**Objectives:**
1: In the mailing-list post, what counterexample does the mathematician give?
2: Write out everything in the mailing-list post from "A use for integer" down to "a counterexample, 9.".

A use for integer quotients

Martin Sjögren martin at strakt.com
Fri Jul 27 03:06:16 EDT 2001


On Thu, Jul 26, 2001 at 10:57:37AM -0500, Skip Montanaro wrote:
> 
>     Tim> A mathematician, a physicist, and an engineer were each asked to
>     Tim> comment on the assertion "All odd numbers are prime."
> 
>     Tim> The mathematician at once gave a counterexample, 9.
> 
>     Tim> The physicist said "1 is prime, 3 is prime, 5 is prime, 7 is prime.
>     Tim> Now at nine we see second order effects!"
> 
>     Tim> The engineer said "1 is prime, 3 is prime, 5 is prime, 7 is prime,
>     Tim> 9 is prime..."
> 
> I remember that last bit as
> 
>     The engineer said "1 is prime, 3 is prime, 5 is prime, 7 is prime.
>     Therefore, 'all odd numbers are prime' is true."

**Record set:**
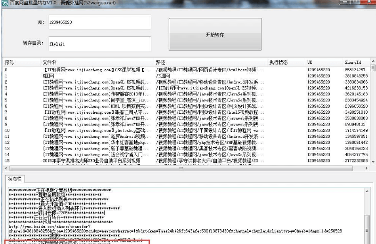Click the 路径 column header
This screenshot has width=376, height=244.
point(160,62)
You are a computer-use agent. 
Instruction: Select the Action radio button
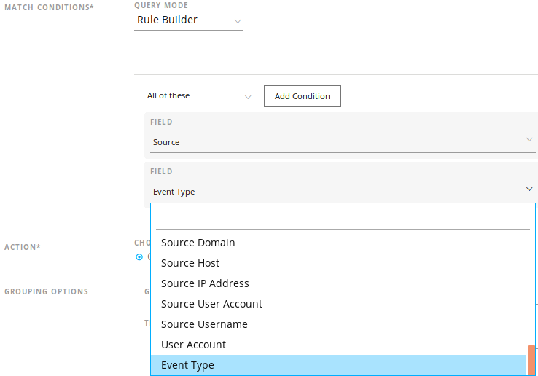pos(139,256)
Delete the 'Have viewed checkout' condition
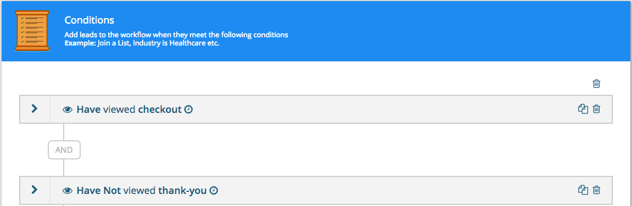The image size is (632, 206). click(x=597, y=109)
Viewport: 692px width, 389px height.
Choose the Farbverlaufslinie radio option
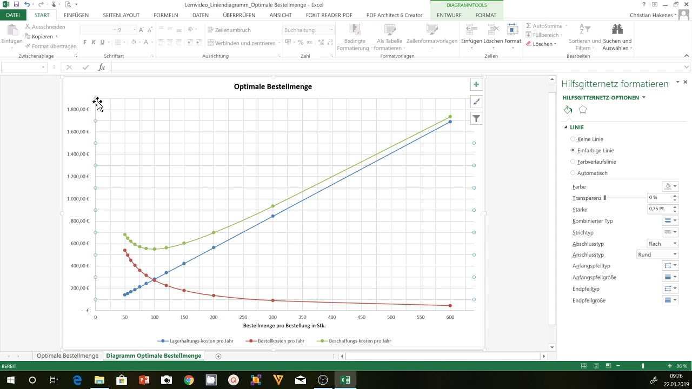pos(573,162)
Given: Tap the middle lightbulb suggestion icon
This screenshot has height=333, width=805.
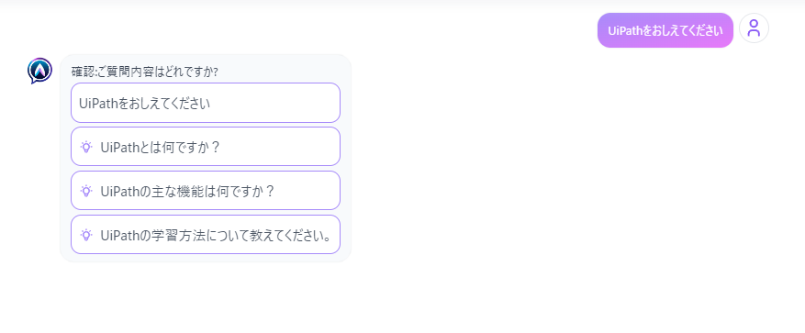Looking at the screenshot, I should pyautogui.click(x=86, y=191).
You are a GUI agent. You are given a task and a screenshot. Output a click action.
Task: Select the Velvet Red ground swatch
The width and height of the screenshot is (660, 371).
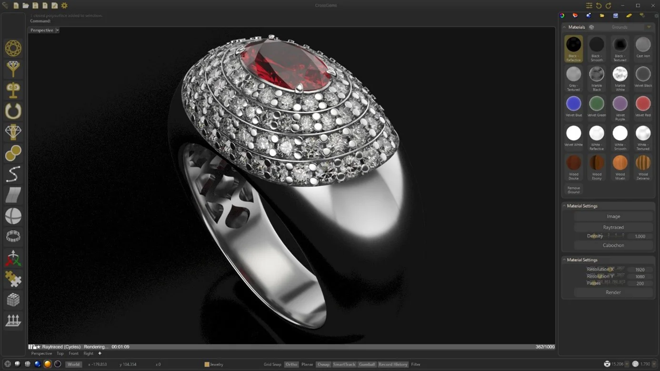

**Per-task outputs:**
1: 9

2:
A use for integer quotients

Martin Sjögren martin at strakt.com
Fri Jul 27 03:06:16 EDT 2001


On Thu, Jul 26, 2001 at 10:57:37AM -0500, Skip Montanaro wrote:
> 
>     Tim> A mathematician, a physicist, and an engineer were each asked to
>     Tim> comment on the assertion "All odd numbers are prime."
> 
>     Tim> The mathematician at once gave a counterexample, 9.